Сделав ему такое предостережение, она продолжала чтение, но не успела прочесть и половину письма, как серьезность покинула ее, и она разразилась неудержимым смехом, к которому невольно присоединились и влюбленные, несмотря на чувство негодования, которое в тот момент владело сердцами обоих. Впрочем, судья вскоре обрел прежнюю важность, и когда было прочтено до конца это любопытное послание, все трое смотрели друг на друга по крайней мере полминуты, а затем были охвачены одновременно новым припадком смеха. Судя по этому дружному хохоту, можно было подумать, что обе стороны чрезвычайно довольны шуткой; однако совсем не так обстояло дело.
Эмилия воображала, что, несмотря на притворное изумление, ее возлюбленный, вопреки самому себе, снова начал потешаться на ее счет и при этом чванился своею неучтивой выходкой. Это предположение не могло не возбудить и не оживить ее негодования, тогда как Перигрин был глубоко возмущен тем оскорблением, какое, по его мнению, она наносила ему, пытаясь его одурачить столь глубокой и нелепой подделкой. Таковы были их мысли, и веселость у обоих уступила место мрачности; а судья, обращаясь к мистеру Пиклю, спросил, имеет ли он предъявить хоть что-нибудь, если хочет избежать обвинительного приговора.

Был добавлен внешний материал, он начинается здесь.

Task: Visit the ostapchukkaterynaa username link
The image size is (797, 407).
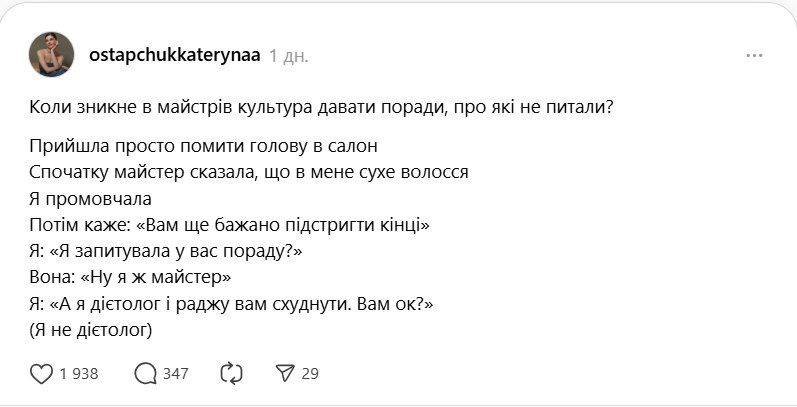Action: (174, 56)
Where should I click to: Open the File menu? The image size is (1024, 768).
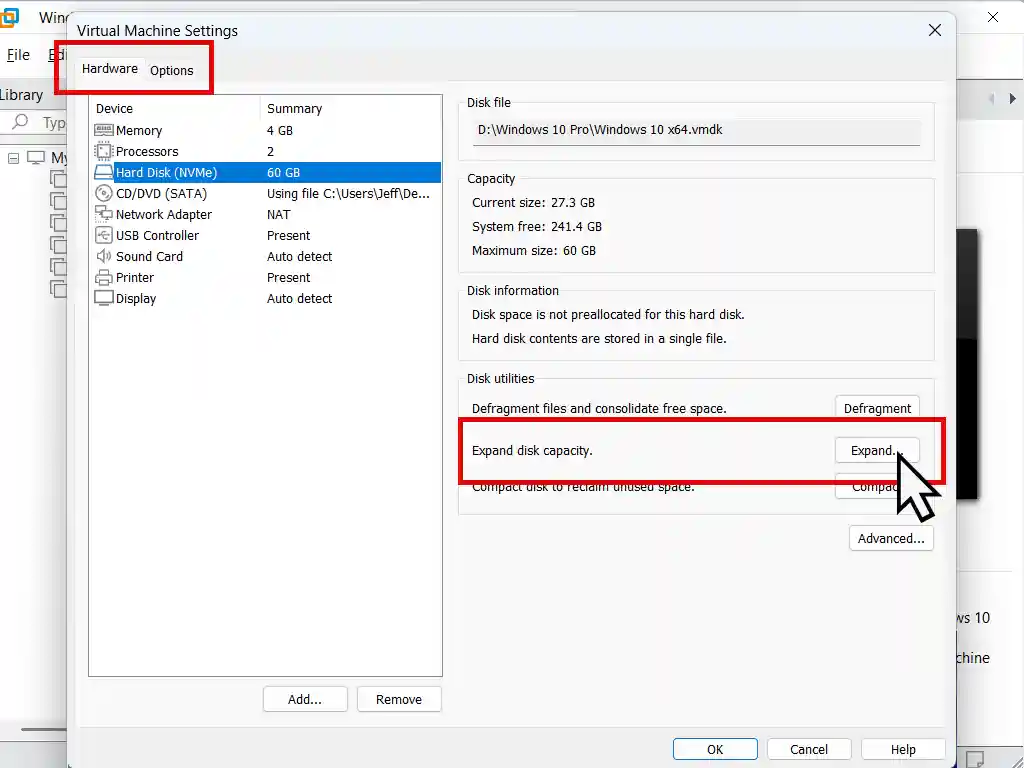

— Сударыня, — отвечал обвиняемый, — я с грустью вижу, сколь невысокого мнения обо мне ваша кузина, которая считает, что меня можно обмануть такой неискусной затеей.
— О нет, сэр, — сказала Эмилия, — в обмане повинны вы сами, и я невольно восхищаюсь смелостью, с какой вы приписываете его мне.
— Клянусь честью, мисс Эмили, — возразил наш герой, — вы неверно судите о моем уме, как и о моей любви, обвиняя меня в написании такого глупого и дерзкого послания. Своим видом оно столь не похоже на то письмо, которое я имел честь написать, что, надеюсь, мой слуга это припомнит даже по истечении такого срока.
Последние слова он произнес, повысив голос, и поманил Пайпса, который немедленно приблизился. Его возлюбленная, казалось, возражала против свидетеля, заметив, что, несомненно, мистер Пайпс предупрежден; но Перигрин, прося избавить его от унизительного сознания, что она рисует его себе в столь недостойном свете, потребовал, чтобы его лакей осмотрел письмо снаружи и припомнил, является ли оно тем самым, которое он передал мисс Гантлит около двух лет назад. Пайпс, мельком взглянув на него, подтянул штаны и сказал:
— Быть может, это оно и есть, но с той поры мы столько раз пускались в плавание и побывали в стольких бухтах и закоулках, что я не могу утверждать наверняка, потому что не веду судового журнала наших происшествий.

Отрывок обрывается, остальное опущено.